All of lore.kernel.org
 help / color / mirror / Atom feed
* compress-force not really forcing compression?
@ 2018-12-19 15:41 devzero
  2018-12-20  0:53 ` Anand Jain
  2018-12-20  0:57 ` Qu Wenruo
  0 siblings, 2 replies; 9+ messages in thread
From: devzero @ 2018-12-19 15:41 UTC (permalink / raw)
  To: linux-btrfs

does compress-force really force compression?

for me (found via compsize - see https://github.com/kilobyte/compsize/issues/24 )  it looks it is problably forcing compression check for every block of a file (while compress= makes btrfs skip compression check after first block) and if some block is incompressible, apparently it's being stored uncompressed.

so, the documentation is probably telling misleading information and should be fixed!?

roland



https://btrfs.wiki.kernel.org/index.php/Compression#What_happens_to_incompressible_files.3F

What happens to incompressible files?

There is a simple decision logic: if the first portion of data being compressed is not smaller than the original, the compression of the file is disabled -- unless the filesystem is mounted with -o compress-force. In that case it'll be compressed always regardless of the compressibility of the file. This is not optimal and subject to optimizations and further development. 




^ permalink raw reply	[flat|nested] 9+ messages in thread

* Re: compress-force not really forcing compression?
  2018-12-19 15:41 compress-force not really forcing compression? devzero
@ 2018-12-20  0:53 ` Anand Jain
  2018-12-20  0:57 ` Qu Wenruo
  1 sibling, 0 replies; 9+ messages in thread
From: Anand Jain @ 2018-12-20  0:53 UTC (permalink / raw)
  To: devzero; +Cc: linux-btrfs



On 12/19/2018 11:41 PM, devzero@web.de wrote:
> does compress-force really force compression?
> 
> for me (found via compsize - see https://github.com/kilobyte/compsize/issues/24 )  it looks it is problably forcing compression check for every block of a file (while compress= makes btrfs skip compression check after first block) and if some block is incompressible, apparently it's being stored uncompressed.
> 
> so, the documentation is probably telling misleading information and should be fixed!?

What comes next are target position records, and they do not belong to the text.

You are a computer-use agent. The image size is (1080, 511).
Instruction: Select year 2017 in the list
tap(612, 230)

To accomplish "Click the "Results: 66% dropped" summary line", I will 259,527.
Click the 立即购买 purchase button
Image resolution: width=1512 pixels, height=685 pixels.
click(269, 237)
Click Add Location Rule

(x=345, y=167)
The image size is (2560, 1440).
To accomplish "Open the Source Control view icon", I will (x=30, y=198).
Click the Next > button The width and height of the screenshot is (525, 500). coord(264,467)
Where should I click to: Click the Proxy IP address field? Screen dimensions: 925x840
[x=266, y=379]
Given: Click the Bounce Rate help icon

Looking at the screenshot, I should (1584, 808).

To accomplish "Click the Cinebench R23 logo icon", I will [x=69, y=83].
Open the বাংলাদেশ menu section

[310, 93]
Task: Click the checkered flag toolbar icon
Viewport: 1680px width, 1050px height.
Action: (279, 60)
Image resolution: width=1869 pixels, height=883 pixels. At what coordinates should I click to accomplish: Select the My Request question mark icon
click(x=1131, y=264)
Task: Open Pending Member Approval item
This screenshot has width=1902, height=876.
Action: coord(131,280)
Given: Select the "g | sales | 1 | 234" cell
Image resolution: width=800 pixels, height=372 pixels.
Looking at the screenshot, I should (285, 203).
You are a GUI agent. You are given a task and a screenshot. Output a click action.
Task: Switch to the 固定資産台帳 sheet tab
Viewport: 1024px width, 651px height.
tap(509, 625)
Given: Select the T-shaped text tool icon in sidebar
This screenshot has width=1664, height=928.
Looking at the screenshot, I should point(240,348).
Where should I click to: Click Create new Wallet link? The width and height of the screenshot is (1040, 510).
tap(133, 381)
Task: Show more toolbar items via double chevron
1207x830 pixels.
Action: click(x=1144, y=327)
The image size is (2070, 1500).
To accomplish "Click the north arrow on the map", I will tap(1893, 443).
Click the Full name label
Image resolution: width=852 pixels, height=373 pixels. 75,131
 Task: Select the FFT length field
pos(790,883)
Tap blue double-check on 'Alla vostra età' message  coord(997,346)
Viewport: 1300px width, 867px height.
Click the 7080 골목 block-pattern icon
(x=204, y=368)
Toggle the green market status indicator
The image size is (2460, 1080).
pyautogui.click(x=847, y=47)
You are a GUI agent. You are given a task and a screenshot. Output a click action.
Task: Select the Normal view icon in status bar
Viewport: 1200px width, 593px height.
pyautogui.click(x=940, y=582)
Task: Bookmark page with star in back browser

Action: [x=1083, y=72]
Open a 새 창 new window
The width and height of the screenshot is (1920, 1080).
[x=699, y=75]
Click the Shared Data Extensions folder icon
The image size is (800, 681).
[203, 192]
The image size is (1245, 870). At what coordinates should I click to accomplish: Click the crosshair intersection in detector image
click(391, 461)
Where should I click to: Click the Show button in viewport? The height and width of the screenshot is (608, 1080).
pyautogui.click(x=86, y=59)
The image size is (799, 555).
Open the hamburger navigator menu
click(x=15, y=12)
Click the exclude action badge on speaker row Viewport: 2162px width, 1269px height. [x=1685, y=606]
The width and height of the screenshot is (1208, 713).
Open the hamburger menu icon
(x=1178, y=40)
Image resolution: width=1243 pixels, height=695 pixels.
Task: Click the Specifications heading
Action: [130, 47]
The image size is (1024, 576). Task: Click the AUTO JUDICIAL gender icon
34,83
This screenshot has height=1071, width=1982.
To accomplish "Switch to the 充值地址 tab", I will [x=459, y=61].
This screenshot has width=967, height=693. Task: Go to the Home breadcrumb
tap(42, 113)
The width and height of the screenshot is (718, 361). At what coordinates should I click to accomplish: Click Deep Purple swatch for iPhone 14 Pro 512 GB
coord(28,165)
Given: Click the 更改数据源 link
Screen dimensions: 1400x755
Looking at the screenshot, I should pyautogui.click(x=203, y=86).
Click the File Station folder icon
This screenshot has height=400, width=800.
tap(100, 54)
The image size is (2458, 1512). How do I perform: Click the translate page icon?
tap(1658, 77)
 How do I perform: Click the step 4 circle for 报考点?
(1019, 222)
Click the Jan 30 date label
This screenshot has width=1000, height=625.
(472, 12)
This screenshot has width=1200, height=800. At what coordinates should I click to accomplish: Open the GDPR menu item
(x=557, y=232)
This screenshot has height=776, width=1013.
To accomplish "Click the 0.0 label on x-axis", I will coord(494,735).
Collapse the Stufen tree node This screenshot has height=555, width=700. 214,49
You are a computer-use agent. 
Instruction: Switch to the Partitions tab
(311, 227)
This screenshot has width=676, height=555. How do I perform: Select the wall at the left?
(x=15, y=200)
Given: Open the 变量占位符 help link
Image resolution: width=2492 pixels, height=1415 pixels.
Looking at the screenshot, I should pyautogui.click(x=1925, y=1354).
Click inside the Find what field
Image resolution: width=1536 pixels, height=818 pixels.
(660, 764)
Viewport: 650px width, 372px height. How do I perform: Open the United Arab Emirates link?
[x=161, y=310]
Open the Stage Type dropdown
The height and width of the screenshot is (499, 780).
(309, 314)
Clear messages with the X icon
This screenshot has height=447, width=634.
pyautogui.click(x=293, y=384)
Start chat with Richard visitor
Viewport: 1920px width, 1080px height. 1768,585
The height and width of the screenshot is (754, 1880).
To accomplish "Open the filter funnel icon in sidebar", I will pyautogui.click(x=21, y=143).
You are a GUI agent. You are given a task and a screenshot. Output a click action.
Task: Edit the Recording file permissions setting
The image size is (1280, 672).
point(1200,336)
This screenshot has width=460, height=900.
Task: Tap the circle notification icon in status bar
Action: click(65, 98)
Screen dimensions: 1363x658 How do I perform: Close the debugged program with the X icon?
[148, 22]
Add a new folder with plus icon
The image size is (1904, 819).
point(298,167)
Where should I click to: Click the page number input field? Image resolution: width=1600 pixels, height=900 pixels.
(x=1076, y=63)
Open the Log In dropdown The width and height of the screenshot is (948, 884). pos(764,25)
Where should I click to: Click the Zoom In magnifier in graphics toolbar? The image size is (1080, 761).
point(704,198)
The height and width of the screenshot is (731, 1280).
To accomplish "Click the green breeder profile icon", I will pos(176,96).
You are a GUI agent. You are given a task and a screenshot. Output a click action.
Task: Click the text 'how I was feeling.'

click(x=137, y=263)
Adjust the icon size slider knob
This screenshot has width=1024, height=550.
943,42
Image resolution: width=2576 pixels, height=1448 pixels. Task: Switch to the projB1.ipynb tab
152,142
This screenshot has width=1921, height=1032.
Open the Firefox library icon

  A slight correction is needed to the documentation..
   The difference between the -o compress and -o compress-force is that 
the latter tries to compress every extent of the file (that is it never 
gives-up), whereas the former gives up (on an inode) at the first 
non-compressible extent. In both the cases compressed-extents are saved 
only if there is a space benefit otherwise it shall write the regular 
(uncompressed) extent.

HTH

> roland
> 
> 
> 
> https://btrfs.wiki.kernel.org/index.php/Compression#What_happens_to_incompressible_files.3F
> 
> What happens to incompressible files?
> 
> There is a simple decision logic: if the first portion of data being compressed is not smaller than the original, the compression of the file is disabled -- unless the filesystem is mounted with -o compress-force. In that case it'll be compressed always regardless of the compressibility of the file. This is not optimal and subject to optimizations and further development.
> 
> 
> 

^ permalink raw reply	[flat|nested] 9+ messages in thread

* Re: compress-force not really forcing compression?
  2018-12-19 15:41 compress-force not really forcing compression? devzero
  2018-12-20  0:53 ` Anand Jain
@ 2018-12-20  0:57 ` Qu Wenruo
  2018-12-20 10:43   ` Nikolay Borisov
  2018-12-20 12:07   ` Austin S. Hemmelgarn
  1 sibling, 2 replies; 9+ messages in thread
From: Qu Wenruo @ 2018-12-20  0:57 UTC (permalink / raw)
  To: devzero, linux-btrfs


[-- Attachment #1.1: Type: text/plain, Size: 1323 bytes --]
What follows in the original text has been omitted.